● Entries showing where items appear:
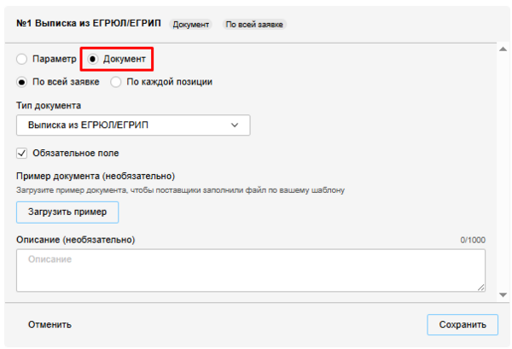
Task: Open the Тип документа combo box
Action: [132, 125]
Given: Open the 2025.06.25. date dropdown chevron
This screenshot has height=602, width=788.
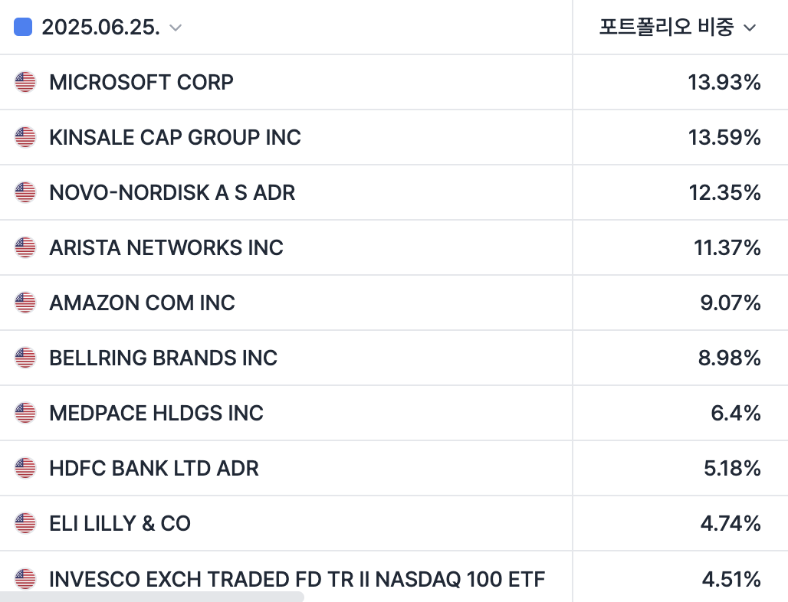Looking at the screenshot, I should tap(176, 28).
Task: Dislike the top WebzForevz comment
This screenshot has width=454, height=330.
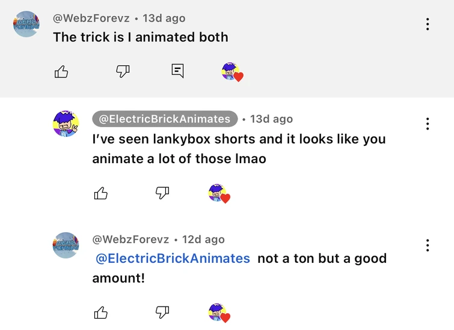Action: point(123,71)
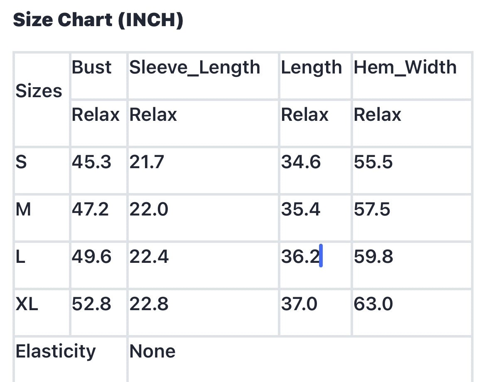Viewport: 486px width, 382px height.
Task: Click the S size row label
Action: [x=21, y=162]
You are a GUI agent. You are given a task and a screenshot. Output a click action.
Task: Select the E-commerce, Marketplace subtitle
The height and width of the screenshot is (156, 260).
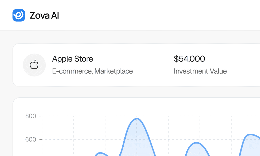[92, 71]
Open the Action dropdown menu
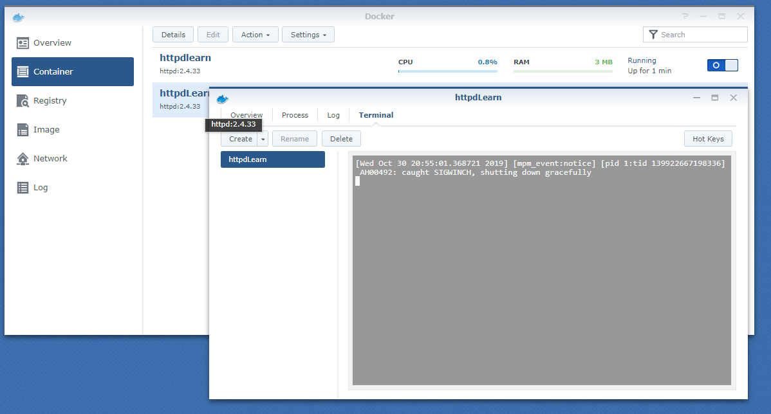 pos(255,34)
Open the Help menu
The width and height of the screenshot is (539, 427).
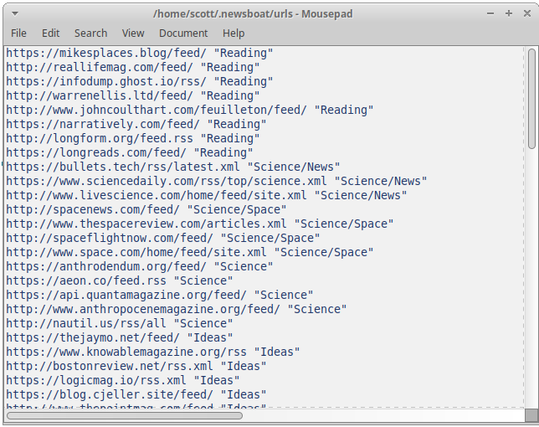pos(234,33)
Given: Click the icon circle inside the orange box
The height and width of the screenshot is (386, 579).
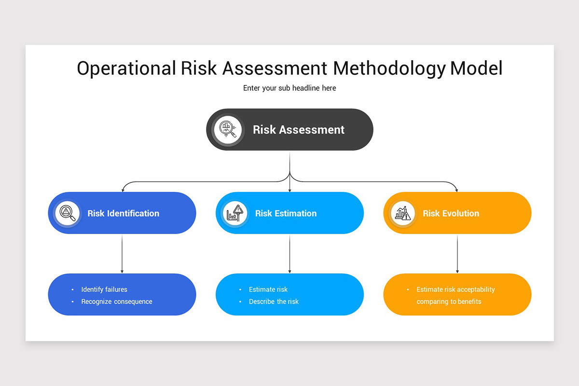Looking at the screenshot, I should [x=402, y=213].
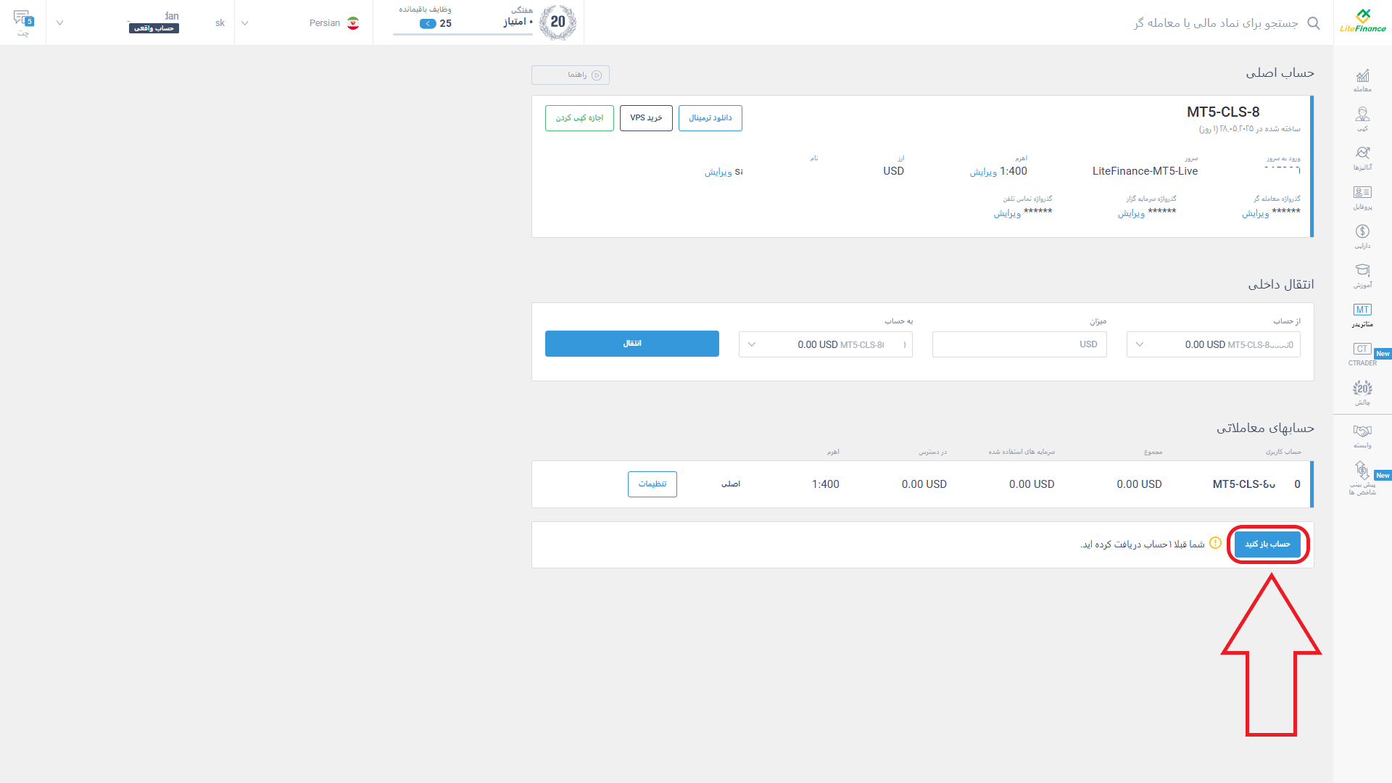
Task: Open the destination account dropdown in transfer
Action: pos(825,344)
...
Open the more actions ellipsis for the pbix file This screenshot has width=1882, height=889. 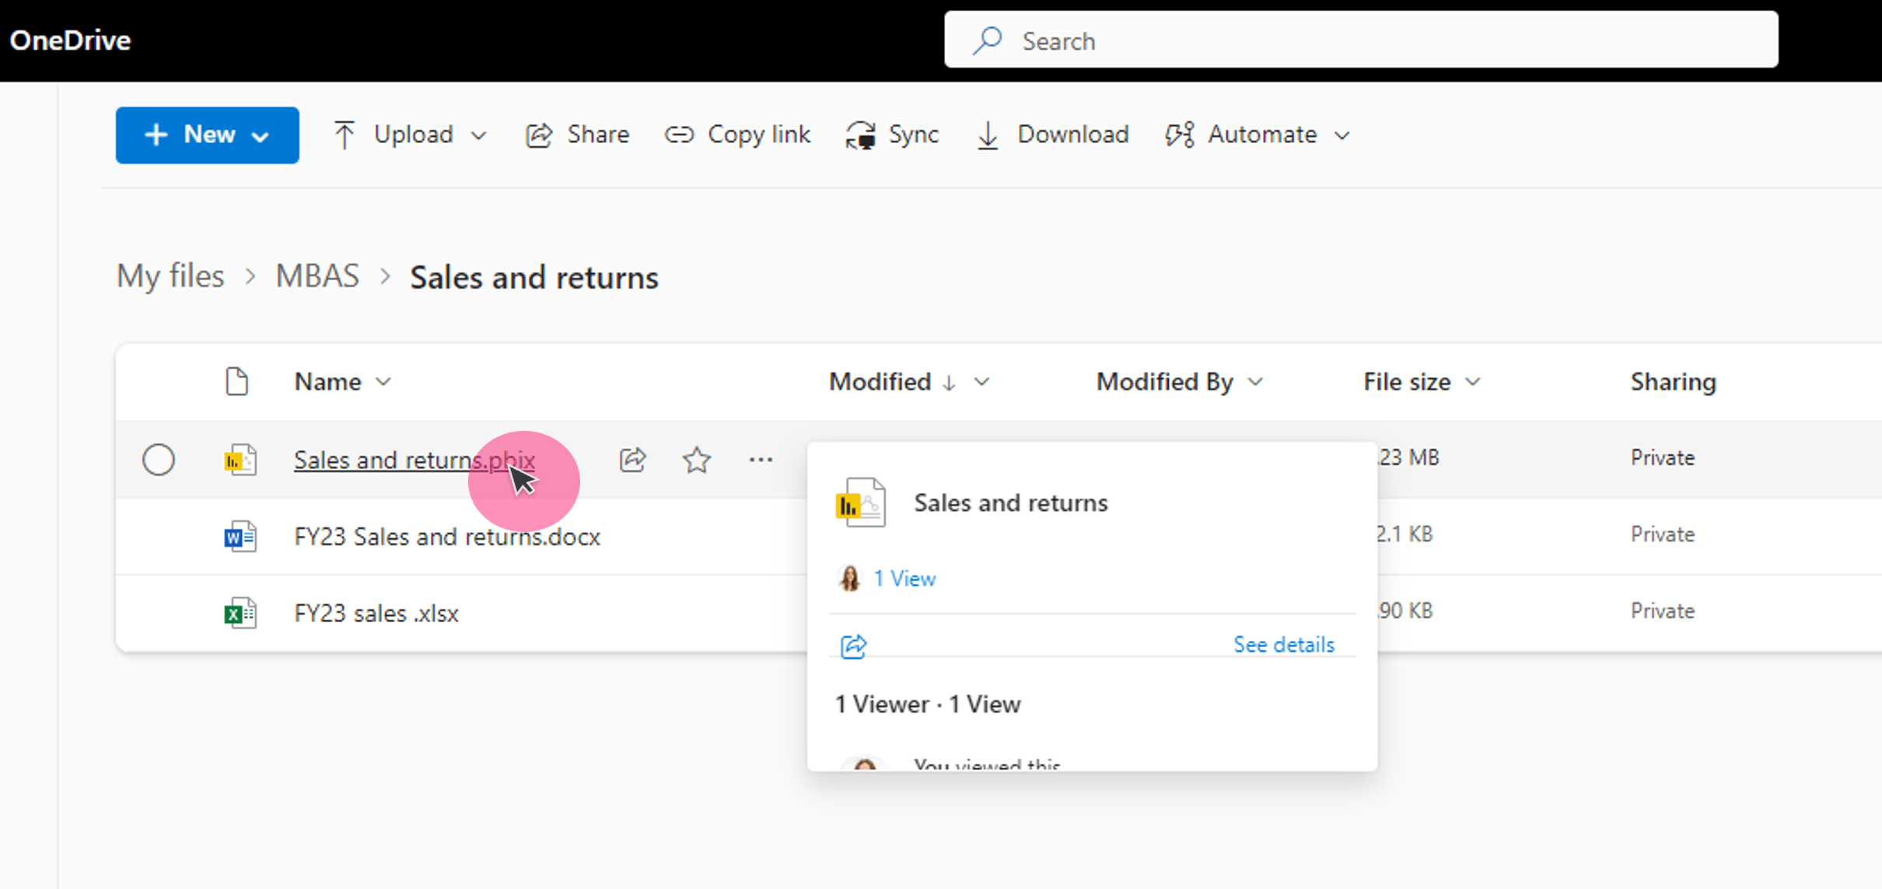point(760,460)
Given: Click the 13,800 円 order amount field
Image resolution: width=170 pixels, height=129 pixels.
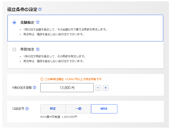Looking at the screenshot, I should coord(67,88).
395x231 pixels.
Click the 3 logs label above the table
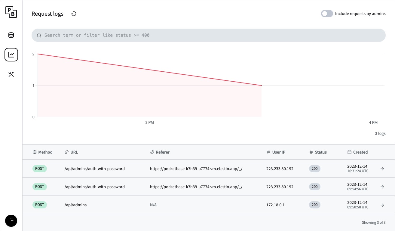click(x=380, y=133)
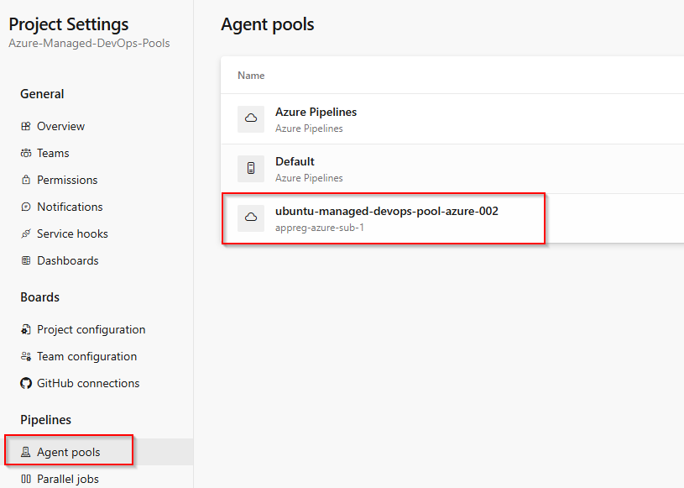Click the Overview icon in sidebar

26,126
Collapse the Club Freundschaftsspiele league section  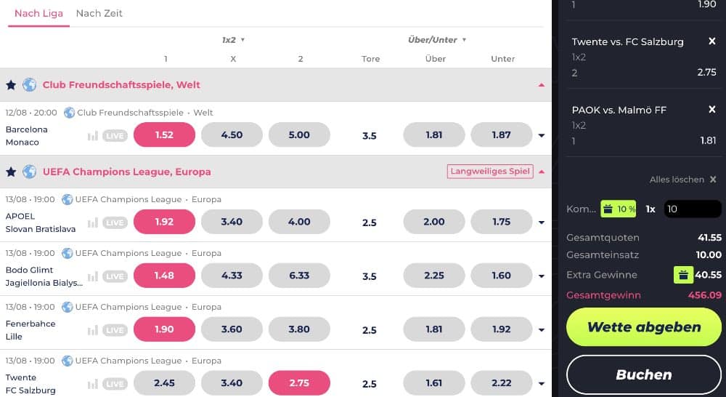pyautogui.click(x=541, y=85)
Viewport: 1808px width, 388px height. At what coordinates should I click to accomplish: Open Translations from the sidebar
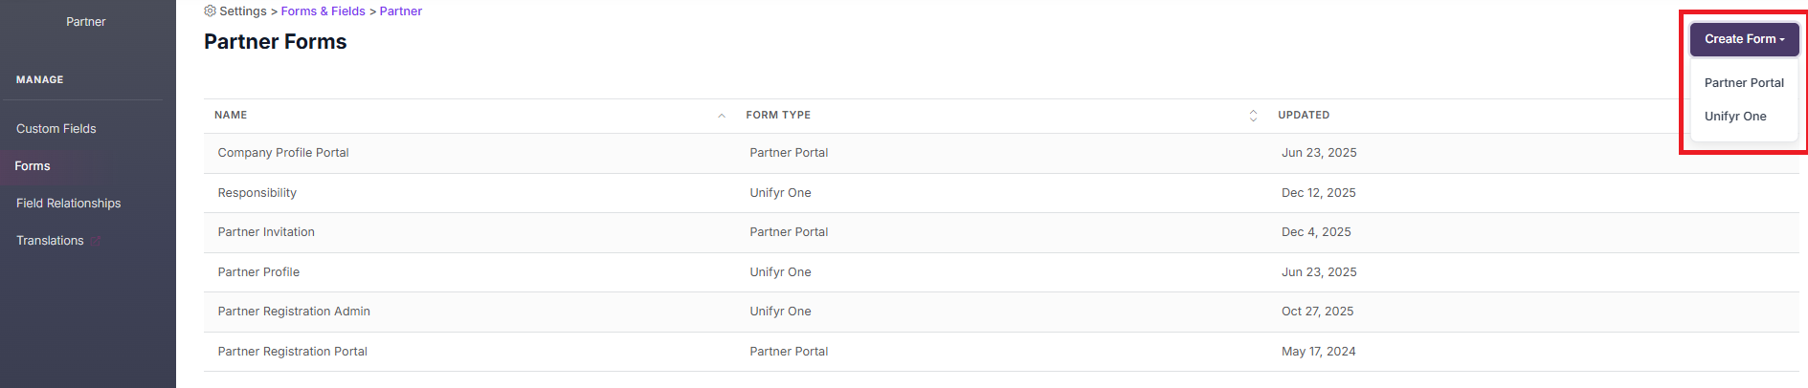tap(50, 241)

● Stated exercise:
Put the lines of the records between the lines holding "Viewport: 1808px width, 388px" and "tap(50, 241)", inclusive, into a Markdown table with the columns Row and Line. Skip blank lines and leave the pictures out.

● Output for this task:
| Row | Line |
|---|---|
| 1 | Viewport: 1808px width, 388px height. At what coordinates should I click to accomplish: Open Translations from the sidebar |
| 2 | tap(50, 241) |